--- What the exercise asks ---
Please copy the last part of the entries exactly: the line that has "Svíčky, vonný vosky a difuzéry (130, 799)" and every line up to and including the end, nothing more.
Study material section start
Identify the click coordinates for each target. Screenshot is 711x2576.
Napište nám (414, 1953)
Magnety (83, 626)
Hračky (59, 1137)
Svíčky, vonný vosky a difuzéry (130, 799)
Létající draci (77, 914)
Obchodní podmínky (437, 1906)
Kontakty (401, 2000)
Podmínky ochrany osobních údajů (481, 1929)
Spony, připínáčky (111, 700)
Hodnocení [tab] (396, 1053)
Study material section end
--- Answer section ---
Svíčky, vonný vosky a difuzéry (130, 799)
Létající draci (77, 914)
Obchodní podmínky (437, 1906)
Kontakty (401, 2000)
Podmínky ochrany osobních údajů (481, 1929)
Spony, připínáčky (111, 700)
Hodnocení [tab] (396, 1053)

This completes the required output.